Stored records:

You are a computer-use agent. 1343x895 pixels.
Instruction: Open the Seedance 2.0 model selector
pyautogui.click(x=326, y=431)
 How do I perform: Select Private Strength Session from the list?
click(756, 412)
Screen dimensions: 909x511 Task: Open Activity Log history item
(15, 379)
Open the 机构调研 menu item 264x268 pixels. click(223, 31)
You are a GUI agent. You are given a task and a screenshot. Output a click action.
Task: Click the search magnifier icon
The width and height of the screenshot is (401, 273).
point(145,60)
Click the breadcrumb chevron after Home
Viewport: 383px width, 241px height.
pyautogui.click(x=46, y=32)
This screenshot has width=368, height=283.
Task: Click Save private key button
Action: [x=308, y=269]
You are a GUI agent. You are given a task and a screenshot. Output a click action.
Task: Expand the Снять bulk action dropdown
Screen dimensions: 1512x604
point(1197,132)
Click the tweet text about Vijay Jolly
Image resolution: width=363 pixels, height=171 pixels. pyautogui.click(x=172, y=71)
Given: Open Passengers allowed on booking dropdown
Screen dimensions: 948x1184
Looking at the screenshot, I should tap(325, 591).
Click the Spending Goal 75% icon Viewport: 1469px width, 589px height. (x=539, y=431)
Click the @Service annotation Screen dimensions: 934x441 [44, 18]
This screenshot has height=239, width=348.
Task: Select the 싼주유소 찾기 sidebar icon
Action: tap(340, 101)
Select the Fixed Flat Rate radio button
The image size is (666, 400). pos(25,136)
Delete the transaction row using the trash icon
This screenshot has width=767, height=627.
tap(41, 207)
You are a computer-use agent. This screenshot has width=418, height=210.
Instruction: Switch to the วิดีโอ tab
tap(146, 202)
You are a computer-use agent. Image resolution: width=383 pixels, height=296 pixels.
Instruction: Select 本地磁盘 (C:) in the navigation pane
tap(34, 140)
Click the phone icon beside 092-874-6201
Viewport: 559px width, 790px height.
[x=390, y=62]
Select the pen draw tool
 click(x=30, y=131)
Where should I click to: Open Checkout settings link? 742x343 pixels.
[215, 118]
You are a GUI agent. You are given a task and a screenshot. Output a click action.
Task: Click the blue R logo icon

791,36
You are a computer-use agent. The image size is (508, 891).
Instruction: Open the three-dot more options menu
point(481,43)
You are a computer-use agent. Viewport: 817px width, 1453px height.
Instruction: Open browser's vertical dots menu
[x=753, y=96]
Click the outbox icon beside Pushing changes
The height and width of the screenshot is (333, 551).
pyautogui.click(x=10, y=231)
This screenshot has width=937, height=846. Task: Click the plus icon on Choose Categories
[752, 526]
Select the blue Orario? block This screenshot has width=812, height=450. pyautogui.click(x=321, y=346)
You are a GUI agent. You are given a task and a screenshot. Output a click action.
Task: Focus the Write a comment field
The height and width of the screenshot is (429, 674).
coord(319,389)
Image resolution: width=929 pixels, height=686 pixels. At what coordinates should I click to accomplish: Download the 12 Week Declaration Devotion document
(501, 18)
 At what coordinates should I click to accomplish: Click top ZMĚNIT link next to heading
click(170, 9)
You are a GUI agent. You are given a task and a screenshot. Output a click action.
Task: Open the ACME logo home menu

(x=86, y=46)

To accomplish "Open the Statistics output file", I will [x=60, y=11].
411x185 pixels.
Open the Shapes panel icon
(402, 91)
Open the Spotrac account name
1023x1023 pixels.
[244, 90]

### Problem requirements
Write out the records in full, exactly as they appear above.

### Output of the task
You are a computer-use agent. 1343x895 pixels.
Instruction: Open the Seedance 2.0 model selector
pyautogui.click(x=326, y=431)
 How do I perform: Select Private Strength Session from the list?
click(756, 412)
Screen dimensions: 909x511 Task: Open Activity Log history item
(15, 379)
Open the 机构调研 menu item 264x268 pixels. click(223, 31)
You are a GUI agent. You are given a task and a screenshot. Output a click action.
Task: Click the search magnifier icon
The width and height of the screenshot is (401, 273).
point(145,60)
Click the breadcrumb chevron after Home
Viewport: 383px width, 241px height.
pyautogui.click(x=46, y=32)
This screenshot has width=368, height=283.
Task: Click Save private key button
Action: [x=308, y=269]
You are a GUI agent. You are given a task and a screenshot. Output a click action.
Task: Expand the Снять bulk action dropdown
Screen dimensions: 1512x604
point(1197,132)
Click the tweet text about Vijay Jolly
Image resolution: width=363 pixels, height=171 pixels. pyautogui.click(x=172, y=71)
Given: Open Passengers allowed on booking dropdown
Screen dimensions: 948x1184
Looking at the screenshot, I should tap(325, 591).
Click the Spending Goal 75% icon Viewport: 1469px width, 589px height. (x=539, y=431)
Click the @Service annotation Screen dimensions: 934x441 [44, 18]
This screenshot has height=239, width=348.
Task: Select the 싼주유소 찾기 sidebar icon
Action: tap(340, 101)
Select the Fixed Flat Rate radio button
The image size is (666, 400). pos(25,136)
Delete the transaction row using the trash icon
This screenshot has width=767, height=627.
tap(41, 207)
You are a computer-use agent. This screenshot has width=418, height=210.
Instruction: Switch to the วิดีโอ tab
tap(146, 202)
You are a computer-use agent. Image resolution: width=383 pixels, height=296 pixels.
Instruction: Select 本地磁盘 (C:) in the navigation pane
tap(34, 140)
Click the phone icon beside 092-874-6201
Viewport: 559px width, 790px height.
[x=390, y=62]
Select the pen draw tool
 click(x=30, y=131)
Where should I click to: Open Checkout settings link? 742x343 pixels.
[215, 118]
You are a GUI agent. You are given a task and a screenshot. Output a click action.
Task: Click the blue R logo icon

791,36
You are a computer-use agent. The image size is (508, 891).
Instruction: Open the three-dot more options menu
point(481,43)
You are a computer-use agent. Viewport: 817px width, 1453px height.
Instruction: Open browser's vertical dots menu
[x=753, y=96]
Click the outbox icon beside Pushing changes
The height and width of the screenshot is (333, 551).
pyautogui.click(x=10, y=231)
This screenshot has width=937, height=846. Task: Click the plus icon on Choose Categories
[752, 526]
Select the blue Orario? block This screenshot has width=812, height=450. pyautogui.click(x=321, y=346)
You are a GUI agent. You are given a task and a screenshot. Output a click action.
Task: Focus the Write a comment field
The height and width of the screenshot is (429, 674).
coord(319,389)
Image resolution: width=929 pixels, height=686 pixels. At what coordinates should I click to accomplish: Download the 12 Week Declaration Devotion document
(501, 18)
 At what coordinates should I click to accomplish: Click top ZMĚNIT link next to heading
click(170, 9)
You are a GUI agent. You are given a task and a screenshot. Output a click action.
Task: Open the ACME logo home menu

(x=86, y=46)

To accomplish "Open the Statistics output file", I will [x=60, y=11].
411x185 pixels.
Open the Shapes panel icon
(402, 91)
Open the Spotrac account name
1023x1023 pixels.
[244, 90]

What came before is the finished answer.